GETTYSBURG, Pa. — They met in Gettysburg's Lincoln Square and marched down Emmitsburg Road.
Their first rally point was at the high-water mark of the Confederacy, and the message was free of partisan politics.
"We're all Americans," said Joe Barnhart, a 36-year-old Paradise Township resident.
More than 100 people-including many veterans-ignored signs saying Gettysburg National Park was closed and walked on with American flags in hand, but were not stopped by nearby law enforcement.
A member of the Army National Guard for 18 years, Barnhart said he organized the march toward the Pennsylvania Monument on Sunday to raise awareness about the government shutdown, treatment of veterans and overall trajectory of the country.
"We want to tell the government, 'If we can come together as vets and make something happen, why can't you?'" he said.
Barnhart is proud of his service to the country, including his tour in Iraq, and he said it's not fair the way veterans are being treated. He recently watched on television as World War II veterans visited memorials in Washington, D.C., and has long been frustrated by the backlog at the U.S. Department of Veterans Affairs.
"If the greatest generation took a stand, mine needed to take a stand too," he said.

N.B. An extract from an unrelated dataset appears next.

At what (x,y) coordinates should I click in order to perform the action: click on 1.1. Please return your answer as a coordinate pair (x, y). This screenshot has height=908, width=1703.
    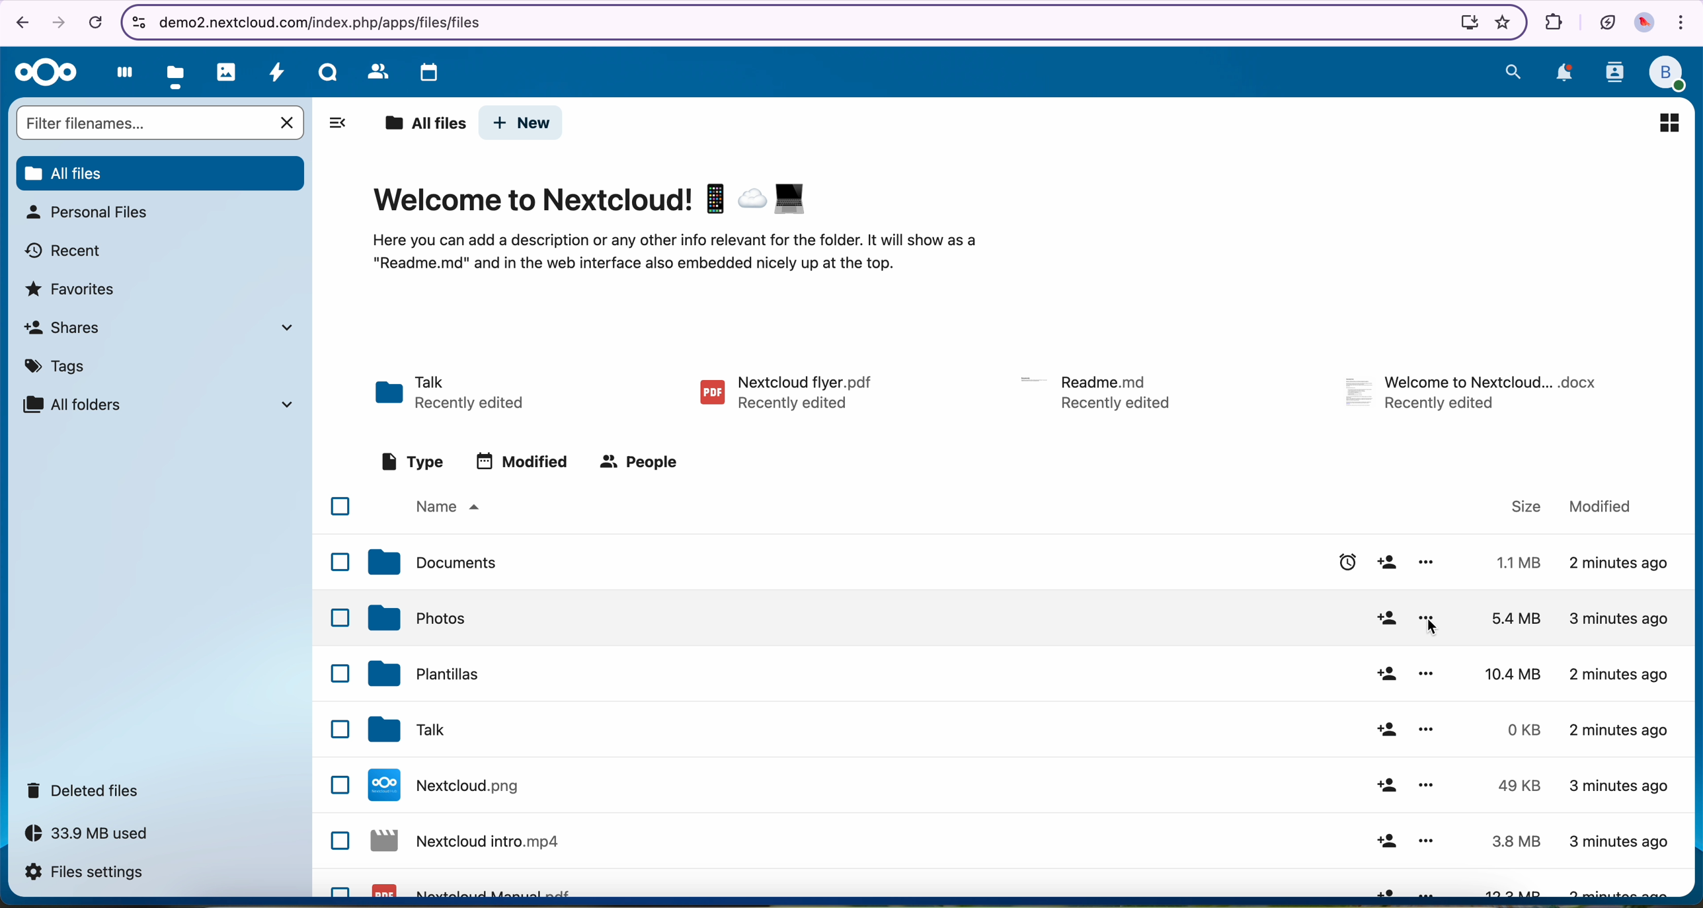
    Looking at the image, I should click on (1513, 561).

Local veterans, bikers and a handful of Indianapolis residents who traveled to Gettysburg for the event, carried signs to share a similar message.
"It's shenanigans. As members of the military, we signed up and said we'd do this (fight for our country). The government is not holding up their end. Now we're telling them we're tired of your shenanigans," Barnhart said.
He and his fellow marchers agreed there was plenty of blame to go around.
"It's Republicans and Democrats. The guys in (Washington), D.C., can't get along. In the Army, we say we don't leave any fallen comrades. Right now, it feels like the government is leaving us behind," Barnhart said.
Veteran Andrew Person said he feels like it's money and time being wasted.
Person, a 36-year-old Harrisburg resident, served three tours in Iraq and one tour in Afghanistan.
"I'm upset we're paying lawmakers to work for us and turn the wheels for our country, and they're not doing their jobs," he said.
The Veterans Affairs department said it would not be able to pay benefits if the government remained closed through Tuesday, including to those who receive disability, GI Bill payments and survivor benefits.
As of Nov. 1, Veterans Affairs will not be able to pay approximately 3.8 million beneficiaries who are expecting checks, Secretary of Veterans Affairs Eric Shinseki said last week.
Because of the 435,000 veterans already facing a wait time of more than 200 days in the Veterans Affairs' backlog will now have to wait even longer for their disability claims to be processed.
The U.S. House of Representatives passed a bill to fund Veterans Affairs as a bargaining chip, but the Senate didn't vote on the bill because the senators favor a plan that reopens the entire government.
"It's not right. The veterans who signed up for this country should get benefits, and everyone should be able to visit our national parks. This is our land," Person said.
Charles Marass, an 88-year-old Gettysburg resident and Navy veteran, said he agrees the government is hurting its own people.
"They are acting like they have to do this. No they don't. They were elected to run the country, not shut it down," he said.
Marass said he was motivated to attend the march in Gettysburg when he realized Veterans Affairs couldn't pay death benefits.
"They died for a country that won't pay them benefits. That's not the sign of a good, stable government," he said.
The government should act as the marchers did on Sunday, Marass said.
"It wasn't about what party we were with. It was all done in harmony. All Republicans and Democrats should get along the same," he said.